Document section:
The olive-capped warbler was formally described by Juan Gundlach in 1855 as Sylvicola pityophila; Gundlach called it the "Cuban pine wood warbler". It was later reassigned to genus Dendroica. Beginning in 2011 taxonomic systems merged that genus into its present genus Setophaga.

The olive-capped warbler is monotypic.

==Description==

The olive-capped warbler is about 12.5 to 13 cm long and weighs 7.2 to 8.7 g. The sexes have the same plumage except that males' average brighter than females'. Adults have a yellowish olive crown, black lores, and a thin yellow line above the lores that extends to the top of the eye on an otherwise slate-gray to plumbeous face. Their upperparts are also slate-gray to plumbeous. Their wings are slate-gray to plumbeous with white tips on the greater and median coverts that show as two wing bars. Their tail is slate-gray to plumbeous with some white on the outer two pairs of feathers. Their throat and breast are yellow and their belly and undertail coverts white. The sides of their breast have some irregular black streaks and their flanks have a brownish-olive to grayish tinge. Both sexes have a dark iris, a blackish bill, and blackish brown legs and feet. Juveniles have a brownish head and upperparts, indistinct wing bars, and paler underparts than adults.

Provided information:
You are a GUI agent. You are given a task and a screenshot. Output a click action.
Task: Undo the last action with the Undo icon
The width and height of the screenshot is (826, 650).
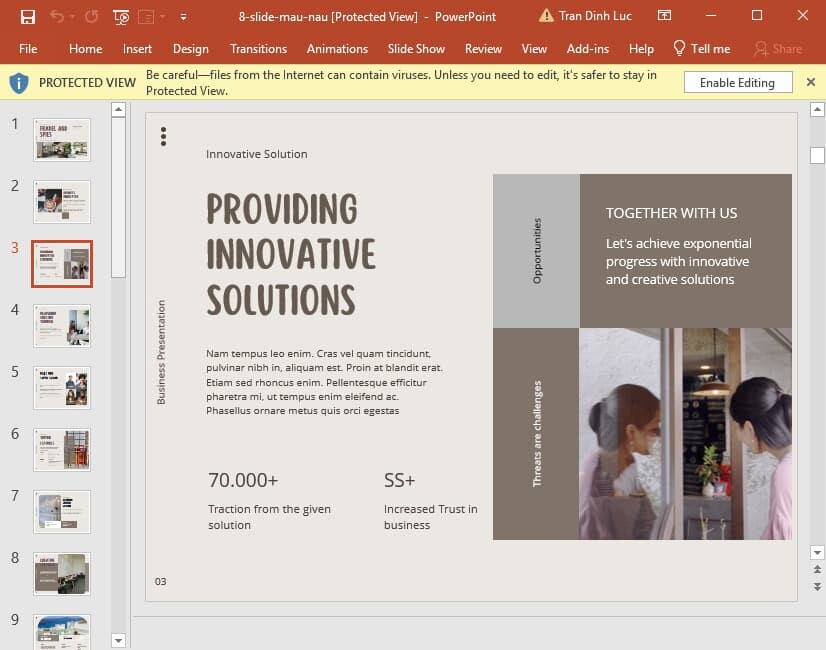point(57,16)
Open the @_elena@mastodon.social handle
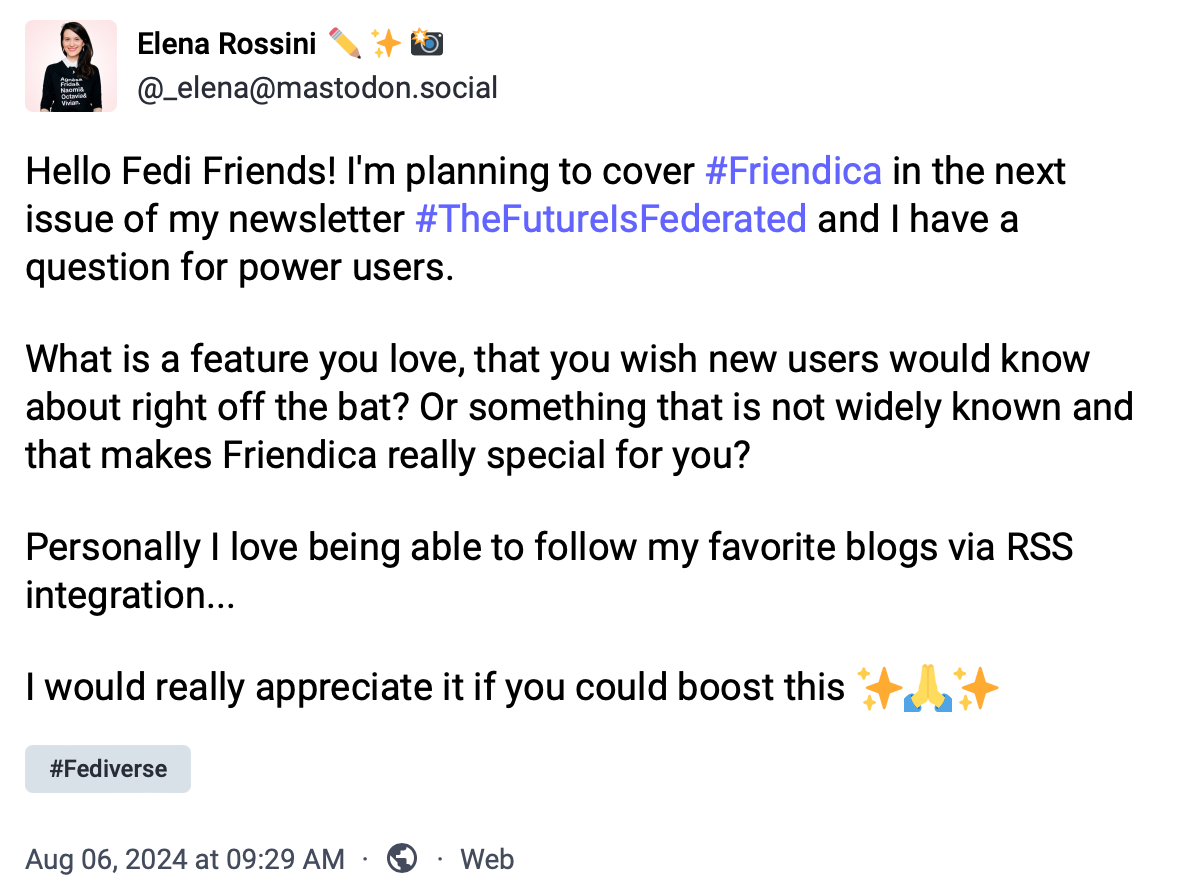 [317, 88]
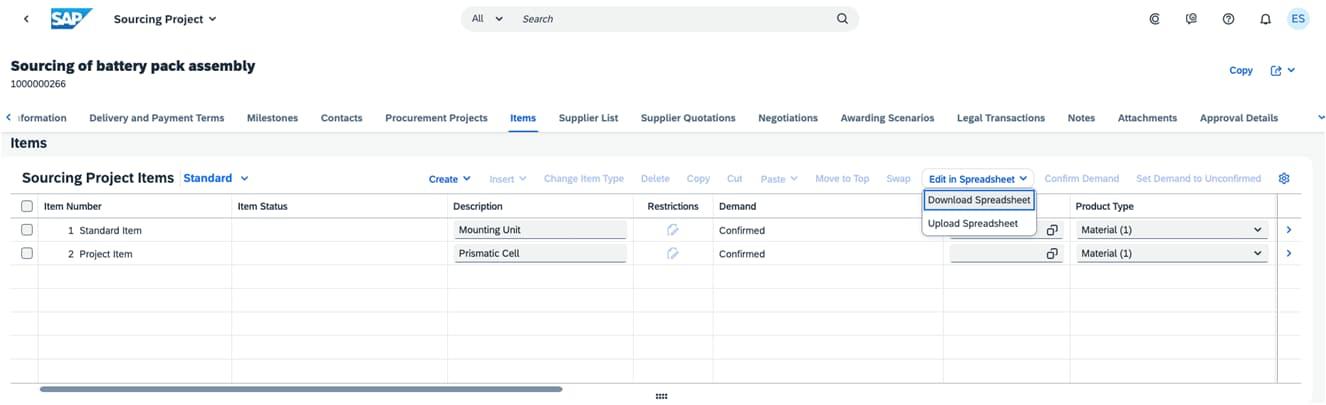Choose Download Spreadsheet from the menu
This screenshot has width=1326, height=405.
point(979,200)
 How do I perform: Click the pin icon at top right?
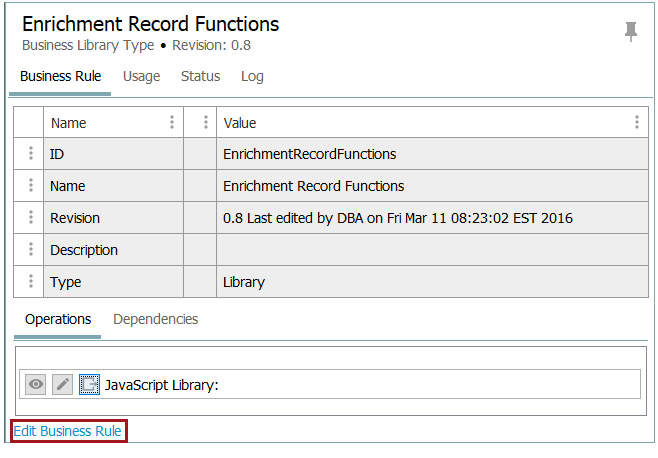631,31
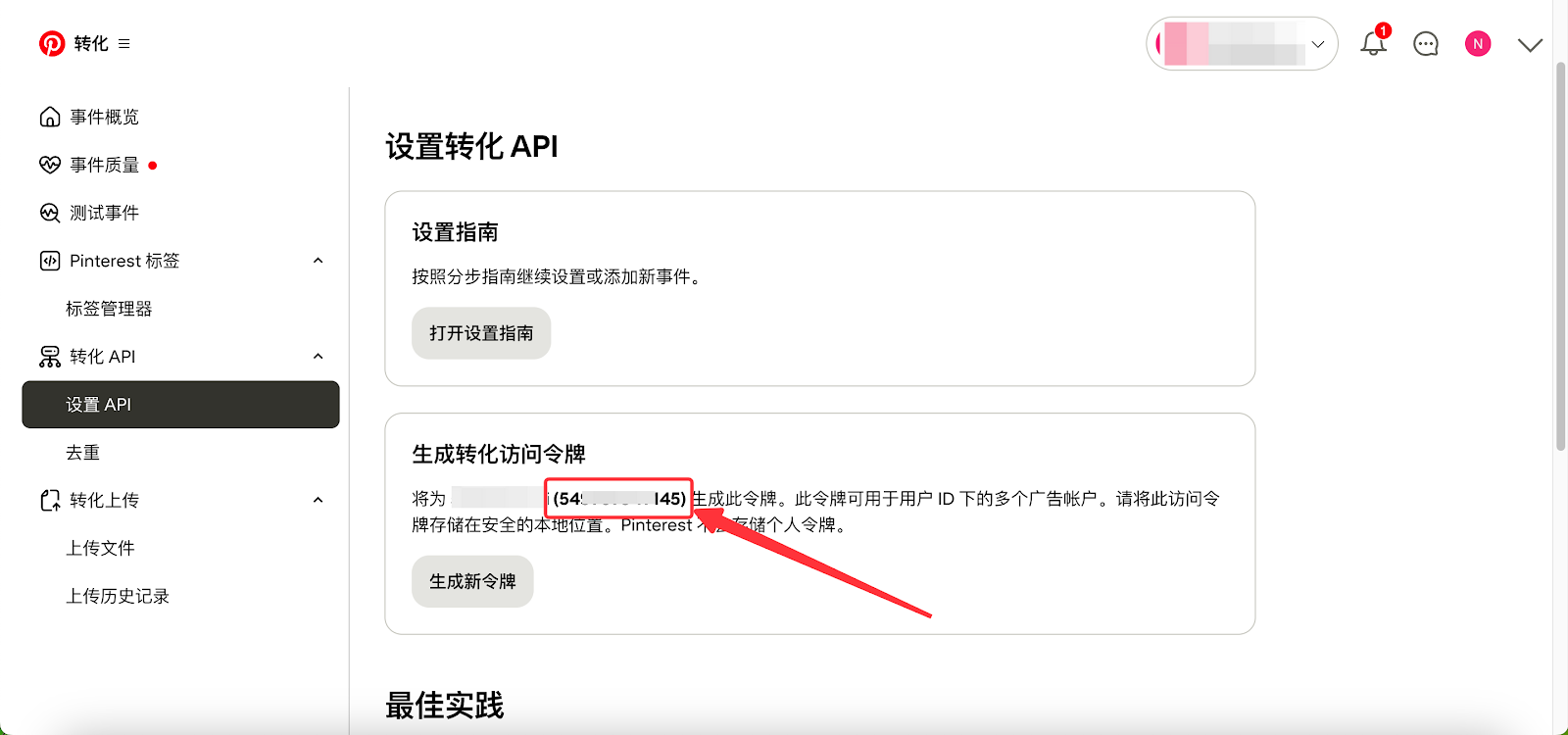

Brief 1:
List every body part that the text on the olive-capped warbler describes as slate-gray to plumbeous.
Brief 2:
Answer these questions from the text on the olive-capped warbler, marking each answer with its letter:
(a) Who formally described the bird, and in what year?
(b) What weight range does the text give for it?
(c) What color are the heads of juveniles?
The records were taken from a different source than the text on the olive-capped warbler.

Answer space 1:
Face
Upperparts
Wings
Tail

Answer space 2:
(a) Juan Gundlach, in 1855
(b) 7.2 to 8.7 g
(c) Brownish